Le même jour la commission LIBE du Parlement européen a voté le rapport Dati sur la prévention de la radicalisation et du recrutement de citoyens européens par des organisations terroristes. Ce rapport d’initiative a pour but de faire des recommandations pour une stratégie européenne, tout en créant une approche inclusive qui prendrait en compte tous les vecteurs de radicalisation. C’est pour cela que le rapport est fondé, principalement, sur une politique de prévention visant plusieurs secteurs de la société. Les principaux axes de ce texte sont, en effet : la prévention dans les prisons, la prévention sur Internet, la prévention dans les lieux de culte et la prévention par l’éducation. Les politiques à mettre en place prévoient la création d’un contre-discours sur Internet et dans les écoles, la responsabilité pénale pour les géants d’Internet permettant la diffusion de contenus illégaux qui devraient être supprimés, la mise à l’écart dans les prisons de détenus radicalisés, la formation du personnel pénitentiaire et des enseignants pour la détection de comportements radicaux et l’instauration d’un dialogue interculturel. Cela n’est possible qu’à partir de la coopération judiciaire entre les Etats, l’échange d’informations entre les autorités et l’aide de tous les acteurs de la société civile.
La commission de la culture et de l’éducation et la commission des affaires étrangères ont émis, en septembre dernier, deux avis, en ce sens, afin de renforcer les propositions faites par le rapport Dati. La commission de la culture et de l’éducation a insisté sur l’importance d’aider les jeunes, plus susceptibles d’être radicalisés, à mieux s’intégrer à la société en encourageant la création de politiques d’enseignements pour une société ouverte mettant en avant les valeurs sociales. Pour cela il est nécessaire, d’ailleurs, d’agir de façon intersectorielle sur la culture, le sport, l’emploi et la sécurité sociale. La prévention de la radicalisation passerait, donc, par l’action de la société civile et les structures sociales, y compris la famille. La commission AFET, de son côté, a mis en avant la nécessité d’une coopération étroite avec les pays tiers pour la lutte contre le terrorisme et en particulier avec l’Algérie, l’Egypte, l’Isräel, la Jordanie, le Maroc , le Liban, l’Arabie Saoudite et la Tunisie.
Le rapport Dati donc implique une stratégie non seulement judiciaire et policière mais aussi politique sociale, étrangère et de l’éducation.

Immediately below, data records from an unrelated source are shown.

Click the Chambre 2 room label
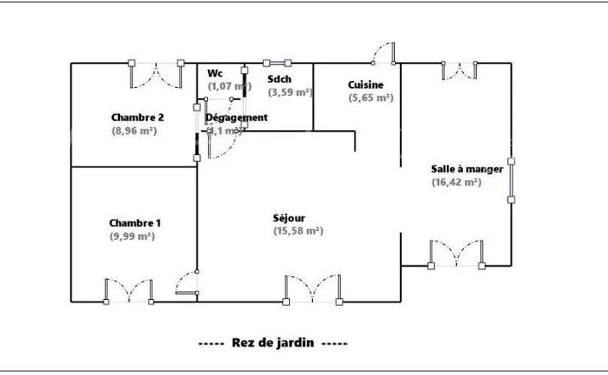coord(138,117)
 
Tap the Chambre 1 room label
coord(135,222)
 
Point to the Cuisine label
coord(366,84)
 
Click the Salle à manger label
coord(467,169)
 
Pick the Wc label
coord(215,73)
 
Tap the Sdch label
coord(280,78)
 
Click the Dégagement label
coord(237,117)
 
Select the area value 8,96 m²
coord(134,131)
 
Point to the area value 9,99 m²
coord(132,236)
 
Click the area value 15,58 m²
coord(298,231)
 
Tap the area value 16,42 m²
coord(456,182)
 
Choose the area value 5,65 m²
coord(371,98)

Soutenu par le PPE, ALDE et le S&D qui a quand même voulu « rendre plus équilibré » le texte proposé par Rachida Dati, le rapport a été approuvé avec 41 voix à faveur, 7 voix contre et 6 abstentions. Le députés du GUE /GNL ont montré leur désaccord avec le texte en votant contre et en rejetant le renfort des agences européennes en matière de coopération judiciaire et policière.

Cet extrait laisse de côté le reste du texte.